Initially, I did my constructor as follows.
class Color{
int* red;
int* green;
int* blue;
public:
//getters
int getRed()const{return *red;}
int getGreen()const{return *green;}
int getBlue()const{return *blue;}
//constructor
Color(int Red, int Green, int Blue): red(&Red), green(&Green), blue(&Blue){
cout<<"Regular constructor called."<<endl;
}
//copy constructor
Color(const Color& c){
}
};
int main(){
Color buddy=Color(1,2,3);
cout<<"The color's name is buddy. red: "<<buddy.getRed()<<". green: "<<buddy.getGreen()<<". blue: "<<buddy.getBlue()<<endl;
cout<<"buddy red before copy constructor called: "<<buddy.getRed()<<endl;
Color holly(buddy);
// Color *geonwoo=erin;
cout<<"buddy red after copy constructor called: "<<buddy.getRed()<<endl;
return 0;
}
This gave an output of:
Regular constructor called.
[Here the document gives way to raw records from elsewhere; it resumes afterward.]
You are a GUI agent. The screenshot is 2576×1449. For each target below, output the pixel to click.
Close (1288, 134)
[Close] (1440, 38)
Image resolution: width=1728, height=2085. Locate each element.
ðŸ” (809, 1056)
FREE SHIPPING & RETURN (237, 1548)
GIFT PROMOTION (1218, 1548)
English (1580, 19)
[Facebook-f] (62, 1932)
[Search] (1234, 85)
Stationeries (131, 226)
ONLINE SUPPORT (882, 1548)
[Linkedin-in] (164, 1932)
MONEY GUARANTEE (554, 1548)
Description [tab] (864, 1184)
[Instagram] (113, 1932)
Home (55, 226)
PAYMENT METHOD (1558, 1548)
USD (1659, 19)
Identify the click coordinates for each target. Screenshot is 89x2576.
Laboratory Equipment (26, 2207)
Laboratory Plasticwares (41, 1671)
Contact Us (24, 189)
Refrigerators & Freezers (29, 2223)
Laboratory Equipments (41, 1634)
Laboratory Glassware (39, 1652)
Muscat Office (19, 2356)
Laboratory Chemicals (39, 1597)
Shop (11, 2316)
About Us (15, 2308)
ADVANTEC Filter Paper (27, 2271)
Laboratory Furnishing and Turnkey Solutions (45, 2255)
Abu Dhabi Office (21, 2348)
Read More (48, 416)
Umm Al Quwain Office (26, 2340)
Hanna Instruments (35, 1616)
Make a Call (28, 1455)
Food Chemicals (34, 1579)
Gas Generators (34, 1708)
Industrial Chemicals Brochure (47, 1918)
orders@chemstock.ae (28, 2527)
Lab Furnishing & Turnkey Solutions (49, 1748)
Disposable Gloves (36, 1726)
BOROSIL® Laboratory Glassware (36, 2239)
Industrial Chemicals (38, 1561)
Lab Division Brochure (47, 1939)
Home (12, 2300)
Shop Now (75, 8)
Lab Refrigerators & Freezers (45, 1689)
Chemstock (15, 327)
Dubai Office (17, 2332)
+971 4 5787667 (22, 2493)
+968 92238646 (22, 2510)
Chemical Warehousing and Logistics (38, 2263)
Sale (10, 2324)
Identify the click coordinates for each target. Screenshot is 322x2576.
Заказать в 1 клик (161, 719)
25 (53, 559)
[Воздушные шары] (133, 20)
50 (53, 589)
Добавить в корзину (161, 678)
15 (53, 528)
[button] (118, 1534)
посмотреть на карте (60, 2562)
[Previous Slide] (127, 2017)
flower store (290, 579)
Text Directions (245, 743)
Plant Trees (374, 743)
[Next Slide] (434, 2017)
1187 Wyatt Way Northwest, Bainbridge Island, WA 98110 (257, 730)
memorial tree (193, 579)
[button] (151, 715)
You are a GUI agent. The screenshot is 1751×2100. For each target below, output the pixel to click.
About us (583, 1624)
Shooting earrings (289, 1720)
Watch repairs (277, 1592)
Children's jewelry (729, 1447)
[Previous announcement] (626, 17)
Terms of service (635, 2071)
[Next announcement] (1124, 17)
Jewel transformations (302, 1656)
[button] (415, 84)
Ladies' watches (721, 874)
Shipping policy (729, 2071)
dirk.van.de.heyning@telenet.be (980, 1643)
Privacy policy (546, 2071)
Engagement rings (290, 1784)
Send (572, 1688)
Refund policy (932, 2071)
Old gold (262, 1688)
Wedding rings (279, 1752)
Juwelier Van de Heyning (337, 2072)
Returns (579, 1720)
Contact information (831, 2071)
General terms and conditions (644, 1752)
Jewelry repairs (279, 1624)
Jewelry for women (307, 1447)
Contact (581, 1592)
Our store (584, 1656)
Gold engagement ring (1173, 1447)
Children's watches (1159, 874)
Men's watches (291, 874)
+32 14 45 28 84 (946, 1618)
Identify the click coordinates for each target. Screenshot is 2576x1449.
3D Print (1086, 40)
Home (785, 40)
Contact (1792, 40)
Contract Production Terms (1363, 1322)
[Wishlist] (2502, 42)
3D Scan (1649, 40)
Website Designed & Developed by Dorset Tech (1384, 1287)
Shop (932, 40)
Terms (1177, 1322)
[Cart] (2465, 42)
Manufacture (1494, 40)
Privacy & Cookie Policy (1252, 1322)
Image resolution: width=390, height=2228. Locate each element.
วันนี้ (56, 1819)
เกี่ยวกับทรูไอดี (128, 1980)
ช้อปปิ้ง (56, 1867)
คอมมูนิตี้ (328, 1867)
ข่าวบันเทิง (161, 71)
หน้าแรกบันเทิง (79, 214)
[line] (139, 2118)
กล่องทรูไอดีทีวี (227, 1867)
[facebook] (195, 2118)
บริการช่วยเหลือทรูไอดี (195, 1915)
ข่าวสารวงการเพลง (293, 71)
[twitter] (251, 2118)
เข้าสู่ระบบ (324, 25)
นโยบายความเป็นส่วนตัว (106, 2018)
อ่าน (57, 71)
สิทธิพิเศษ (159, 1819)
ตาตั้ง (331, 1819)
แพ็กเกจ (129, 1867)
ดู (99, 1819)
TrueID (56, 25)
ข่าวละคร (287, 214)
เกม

The color's name is buddy. red: 1. green: 2. blue: 3 buddy red before copy constructor called: 1 buddy red after copy constructor called: -249563152
(I'm aware the copy constructor isn't doing anything, I'm just calling it to demonstrate what's happening to the object passed in).
When I changed the constructor to this:
Color(int Red, int Green, int Blue){
this->red=new int(Red);
this->green=new int(Green);
this->blue=new int(Blue);
}
I got the desired result. Can anyone tell me why this is? I don't feel I'm fully understanding what's happening.